God's answer sweeps all of it aside:

He has told you, mortal one, what is good: to do justice, to love kindness, and to walk humbly with your God.

No temple activities. No sacrificial system. No elaborate religious machinery. Justice, kindness, humility — these are relational. They only make sense in contact with other people, out in the world, in the mess of actual life.

The prophet is dismantling religion from within the tradition itself.


When Religion Becomes Machinery

Here's what strikes me: Micah's audience wasn't irreligious. They had plenty of religion. They had the temple, the priesthood, the sacrificial calendar, the feast days, the whole apparatus. What they lacked was the heart of it.

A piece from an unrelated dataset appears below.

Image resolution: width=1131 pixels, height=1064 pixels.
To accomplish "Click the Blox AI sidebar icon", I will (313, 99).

The Hebrew word for justice here is mishpat. We tend to hear that as courtroom language — fair rulings, legal process, the scales balanced. And it includes that. But in this context, Micah seems to be using it more broadly. He's just finished listing burnt offerings, rams, rivers of oil — the currency of ritualized religion. When he pivots to mishpat, he's not moving from liturgy to law. He's contrasting the whole system of religious performance with something else entirely.

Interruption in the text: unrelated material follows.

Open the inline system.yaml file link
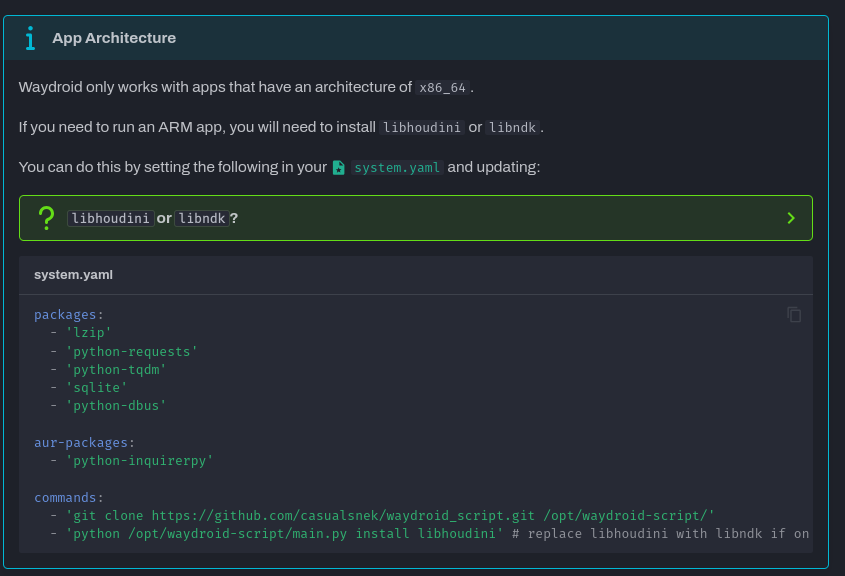The image size is (845, 576). tap(397, 168)
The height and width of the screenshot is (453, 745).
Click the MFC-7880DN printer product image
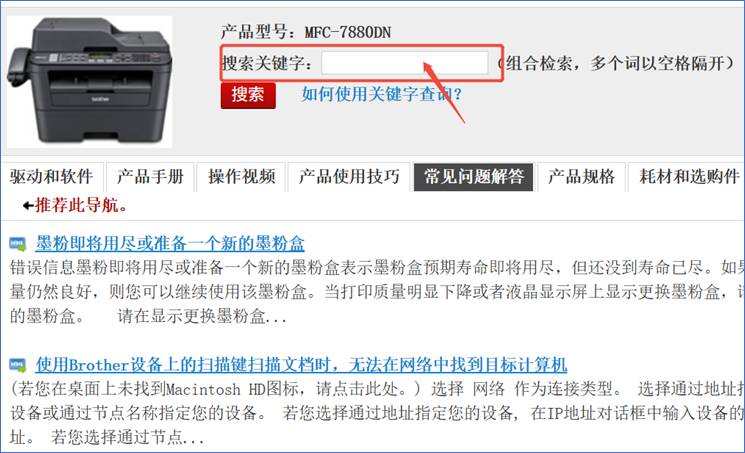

Israel had built an elaborate structure of requirements. They knew exactly what to sacrifice and when, exactly how to approach God, exactly which rituals rendered them clean. But the structure had become the point. The machinery of religion had replaced relationship with God. They had mishpat in the sense of a system — ordered, codified, rigidly maintained — but they had lost mishpat in the sense of actually doing right by God and neighbor.

It's the difference between religion as performance and faith as presence.


The Word That Changes Everything

The next word is the one that changes everything: chesed.

Most translations render it "kindness" or "mercy," but neither captures it fully. Chesed is covenantal language. It describes loyal love — the kind of committed faithfulness that flows from relationship. When God shows chesed, it's not arbitrary compassion. It's his covenant promise in action. And when Micah tells Israel to love chesed, he's calling them to embody that same posture toward others.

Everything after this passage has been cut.